[課題]
下の行の先頭から「Looking at the」を含む行まで、その行も含めて一字一句そのまま打ち直してください。画像は答えに入れないこと。

[演習の入力]

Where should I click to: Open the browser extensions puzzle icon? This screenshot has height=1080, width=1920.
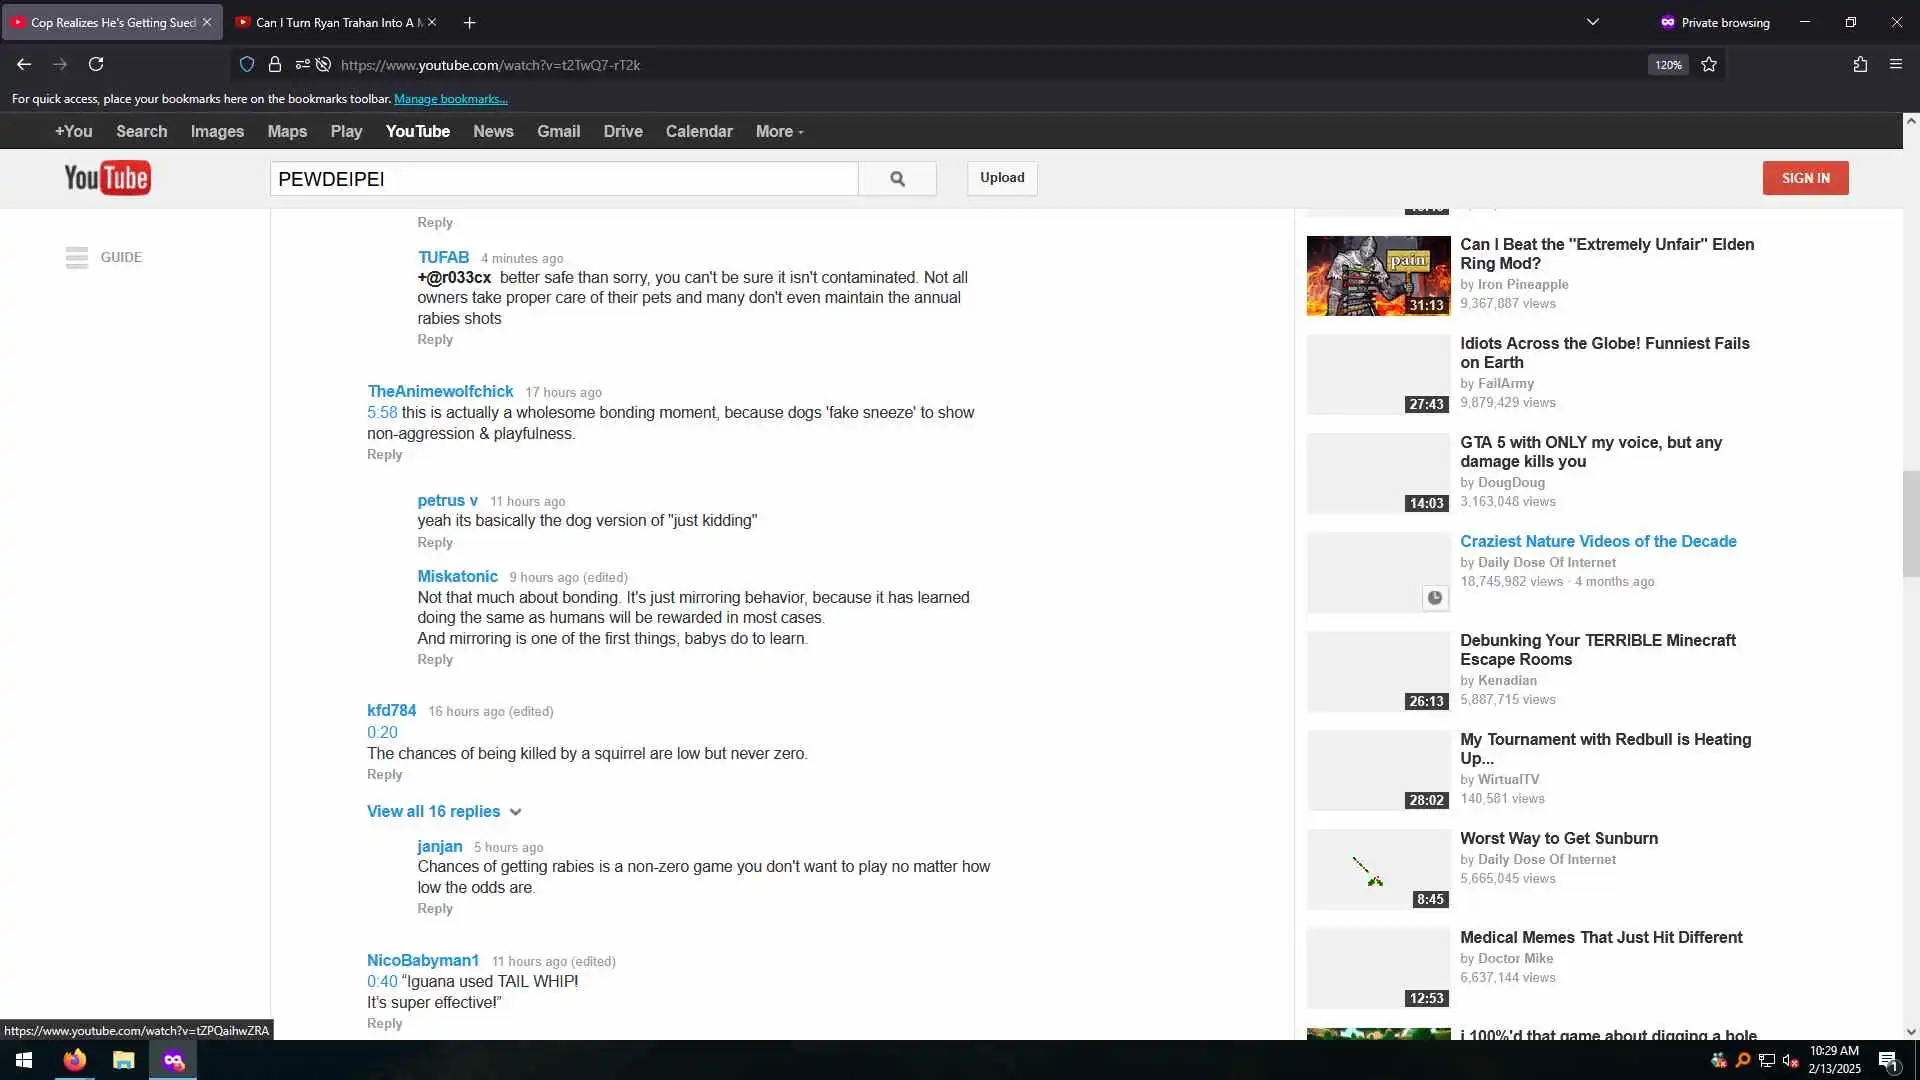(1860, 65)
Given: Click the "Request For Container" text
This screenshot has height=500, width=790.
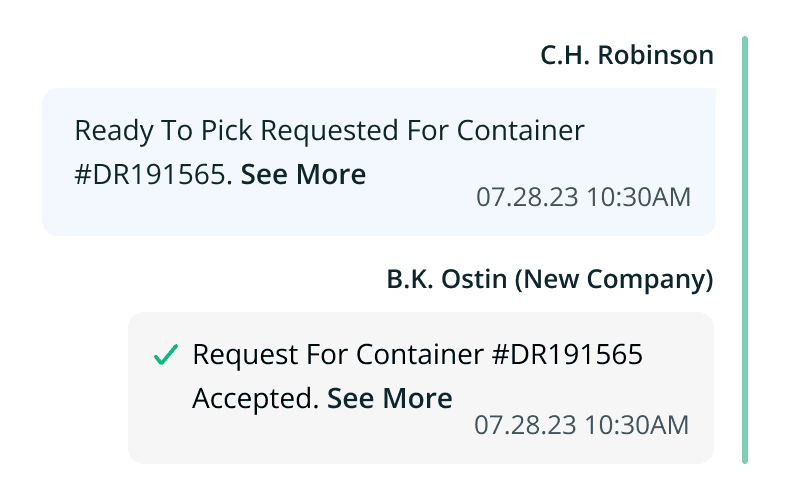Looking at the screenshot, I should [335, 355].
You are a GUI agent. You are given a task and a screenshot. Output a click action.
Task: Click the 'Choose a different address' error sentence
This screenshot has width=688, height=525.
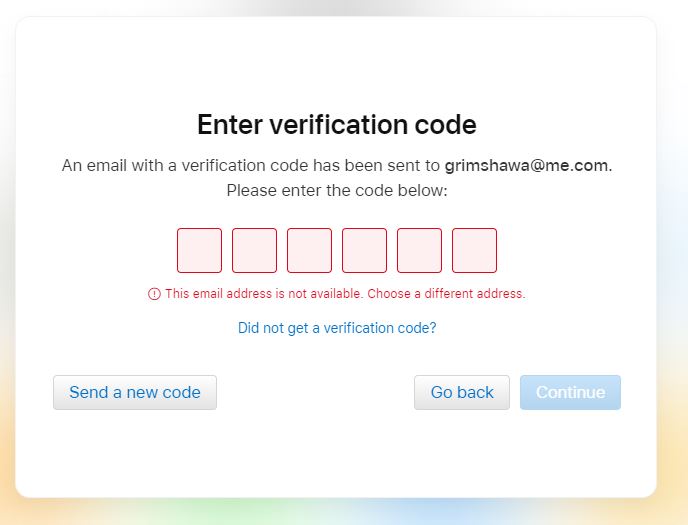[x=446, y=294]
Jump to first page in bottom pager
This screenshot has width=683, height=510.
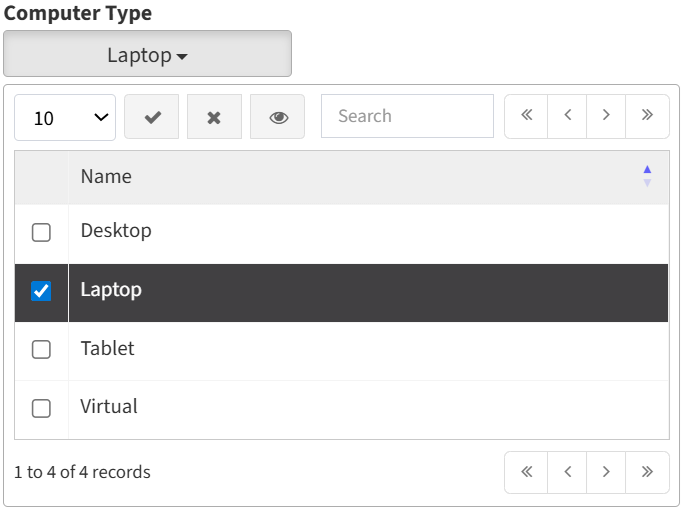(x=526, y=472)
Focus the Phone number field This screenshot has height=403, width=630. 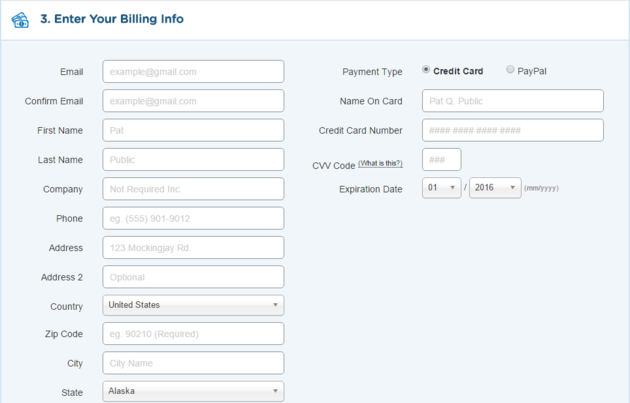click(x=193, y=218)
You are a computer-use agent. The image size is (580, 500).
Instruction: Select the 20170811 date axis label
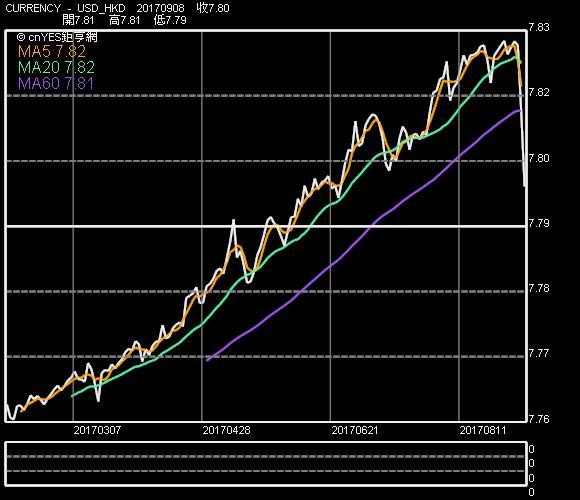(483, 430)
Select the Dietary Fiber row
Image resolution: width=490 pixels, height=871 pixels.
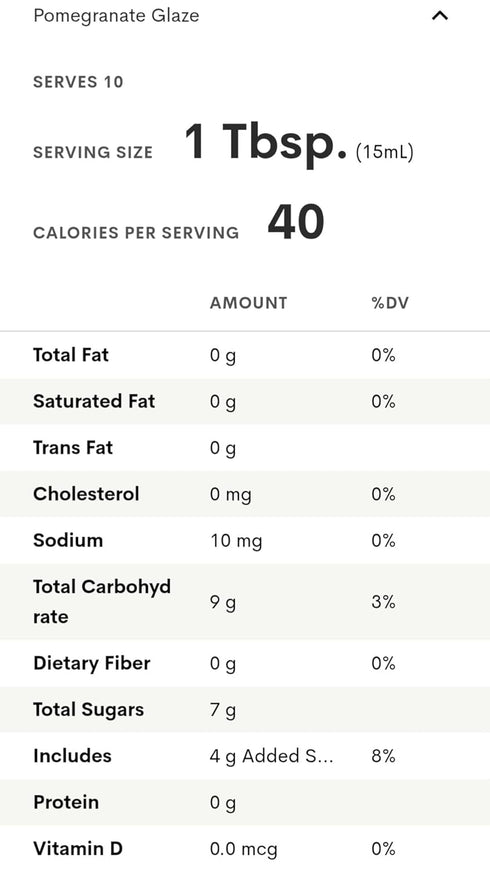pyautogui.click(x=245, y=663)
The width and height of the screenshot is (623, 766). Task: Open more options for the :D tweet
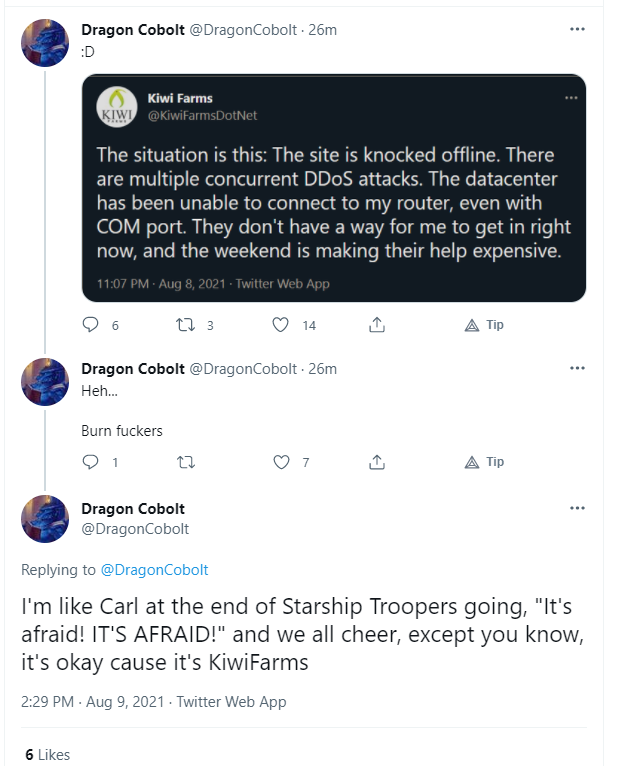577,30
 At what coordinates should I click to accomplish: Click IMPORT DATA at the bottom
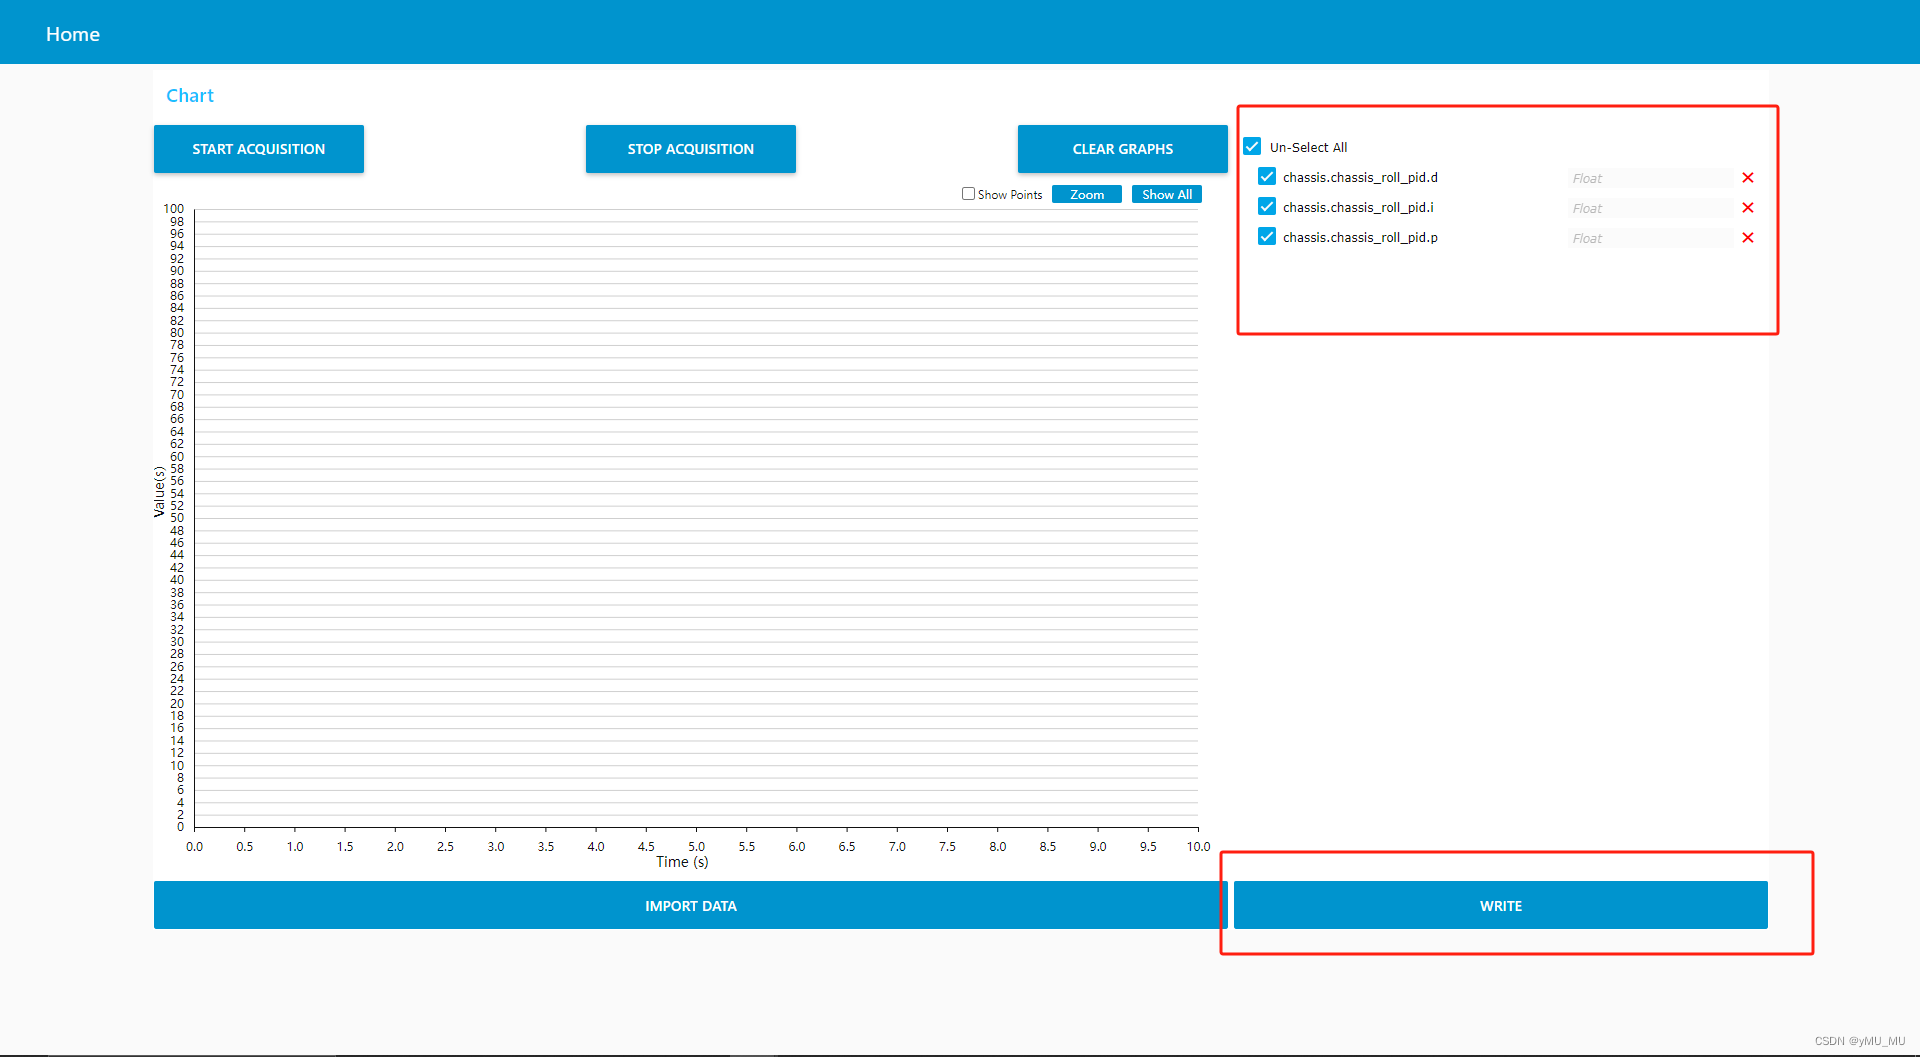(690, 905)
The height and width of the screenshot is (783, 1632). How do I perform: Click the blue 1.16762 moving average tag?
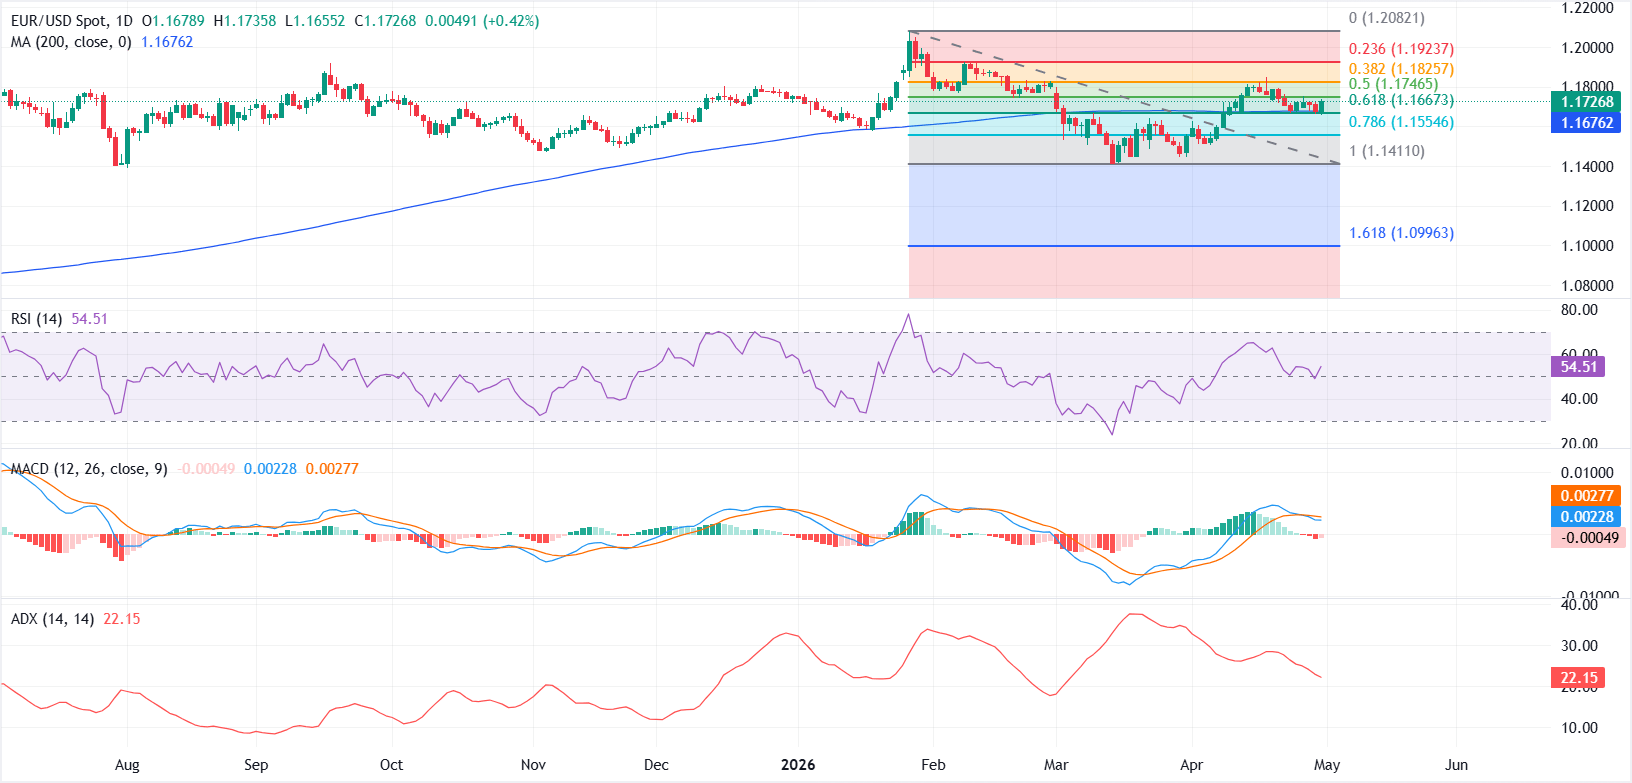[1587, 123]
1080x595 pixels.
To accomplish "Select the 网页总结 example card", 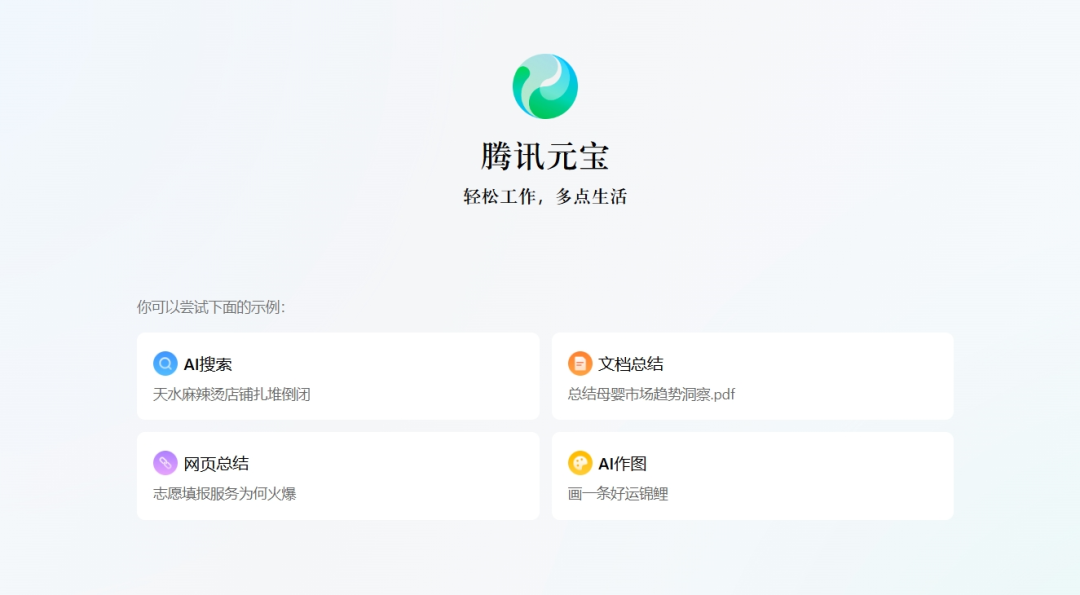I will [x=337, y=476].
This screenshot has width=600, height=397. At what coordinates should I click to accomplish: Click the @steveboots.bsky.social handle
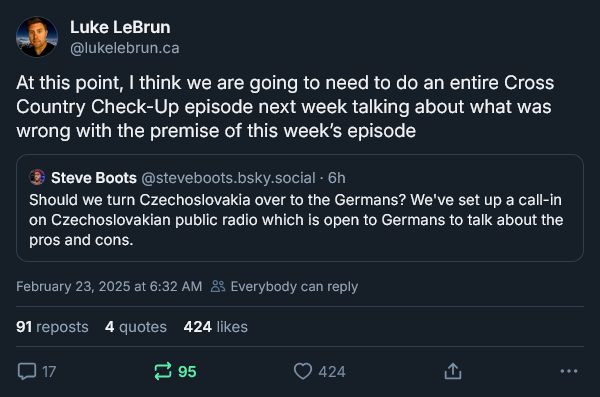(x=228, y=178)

[出力]
Where should I click to: Open the browser extensions puzzle icon? This screenshot has height=1080, width=1920.
(1860, 65)
Given: Click the "Request For Container" text
This screenshot has height=500, width=790.
Looking at the screenshot, I should [335, 355].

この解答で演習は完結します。